Piyasada izlenecek parametler böyleyken dokuz finans kurumunun önerilerini derlediğimizde, yukarıda da ifade ettiğimiz üzere, olası düzeltme hamlelerine rağmen hisse önerisi yüzde 35 payla ön planda kalmaya devam ediyor. Borsa haberimizde endeks ile ilgili beklentileri ve aracı kurumların model portföy önerilerini bulabilirsiniz.

Değerli maden altın, güvenli liman özelliğiyle son dönemin en çok getiri sağlayan yatırım aracı konumunda ve portföylerde yüzde 28 pay ile ağırlığını koruyor.

Burada fiziki altın alımının yanında, altın fonlarının ve finans kurumlarının altın hesaplarının da yatırımcılar için bir alternatif olma özelliğini taşıdığını belirtelim. TL faizli ürünler ve döviz ise portföylerde düşük oranlarda tutulmaya devam ediyor.


RİSKLERİ DE DİKKATE ALIN


Ziraat Yatırım Genel Müdürü Uğur Boğday, bol likidite ve düşük faiz ortamının hisse senetlerini cazip kılmaya devam ettiği vurgusunu yapıyor. Altının portföydeki ağırlığını da artırıyor.

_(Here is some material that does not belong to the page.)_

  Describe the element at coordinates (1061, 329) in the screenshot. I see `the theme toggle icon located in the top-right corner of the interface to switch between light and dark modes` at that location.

Boğday, "Faizlerdeki düşük seviyelere karşın, portföy çeşitlendirme mantığı gereği, sabit getirili varlık ağırlığını da yüzde 20 ile düşük seviyelerde tutmaya devam ediyoruz" diyor.

Düşük reel faiz ortamında yüksek kredi büyümesi ve yurtiçi yerleşiklerin dolar talebinin devam etmesi, kurun düşmesini engelleyen faktörler olarak öne çıkıyor.

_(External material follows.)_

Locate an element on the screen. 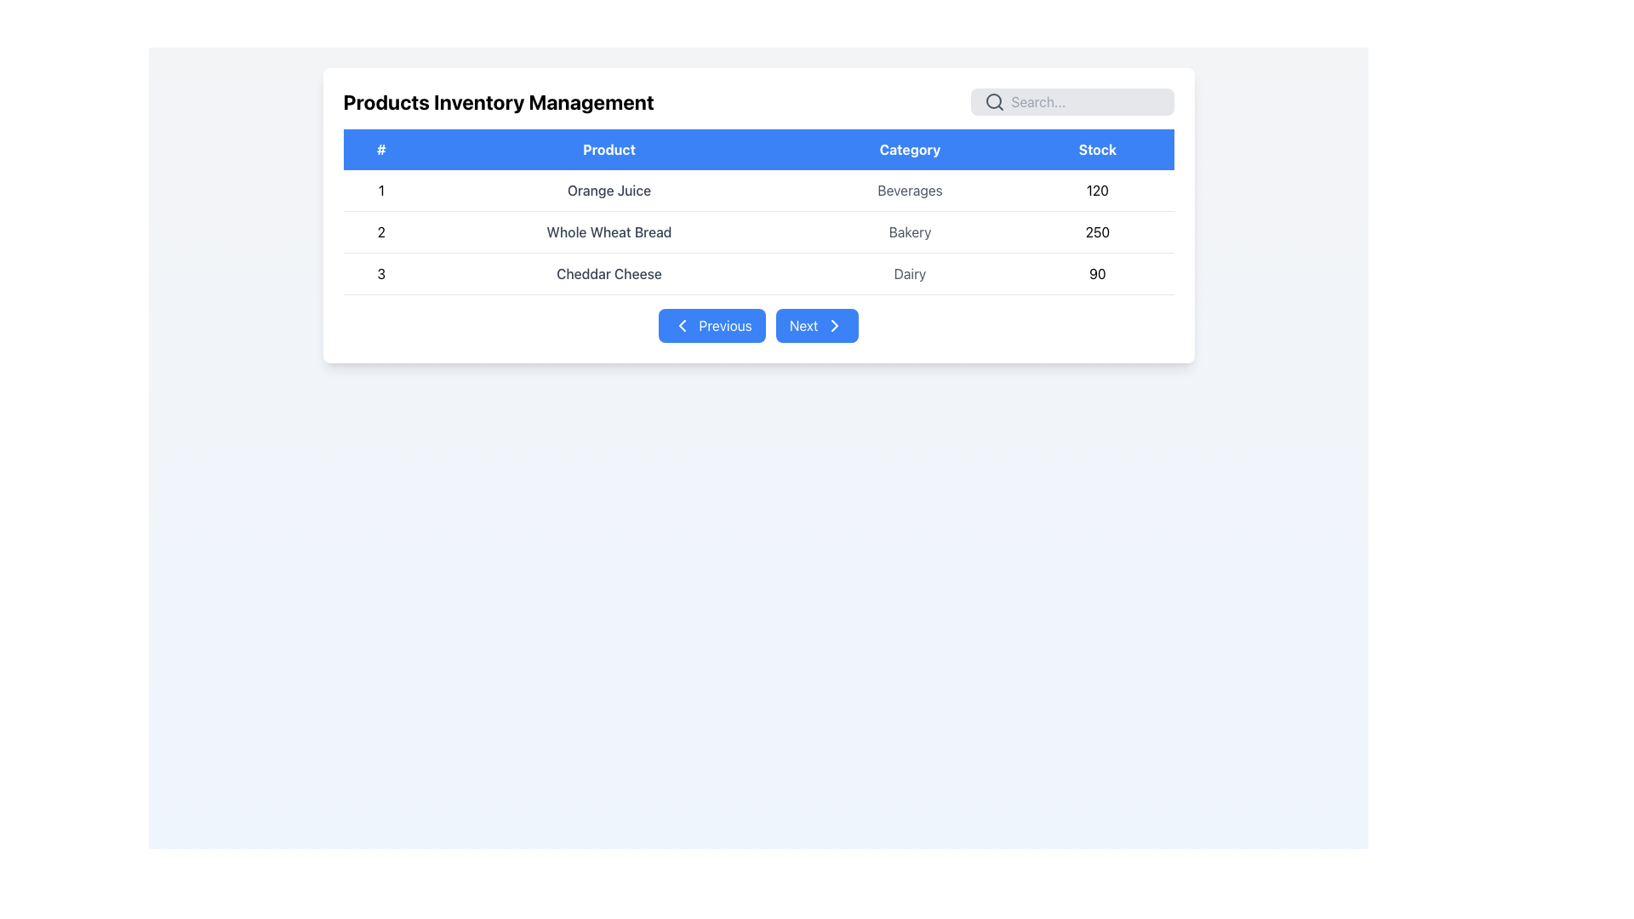 This screenshot has width=1634, height=919. the product name text located in the first data row of the inventory management table under the 'Product' column is located at coordinates (609, 191).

Diğer yandan, Covid-19 ile ilgili kırılganlıklar risk unsuru oluştursa da ABD'nin merkez bankası olan FED'in hamleleriyle doların küresel çapta değer kaybetme potansiyeli sürüyor. Uğur Boğday, bu kapsamda kur tarafında da üçüncü çeyrekte daha stabil bir hareket bekliyor.

Portföy önerisinde ağırlığı altın ve hisse senedine veren Ahlatcı Yatırım Genel Müdürü Tuncay Karahan, her iki yatırım aracının da yükseliş eğilimine rağmen yatırımcılara kazanç potansiyeli vaat ettiği kanaatinde.

Karahan, "Tabii burada en önemli nokta olumsuz senaryoları da göz önünde bulundurarak riski mümkün olduğunca dağıtmak olmalı. Yatırımcılar riski azaltmak için ya da kazanç beklentilerine göre, örnek olarak verdiğim portföy oranlarını değiştirebilirler" diyor.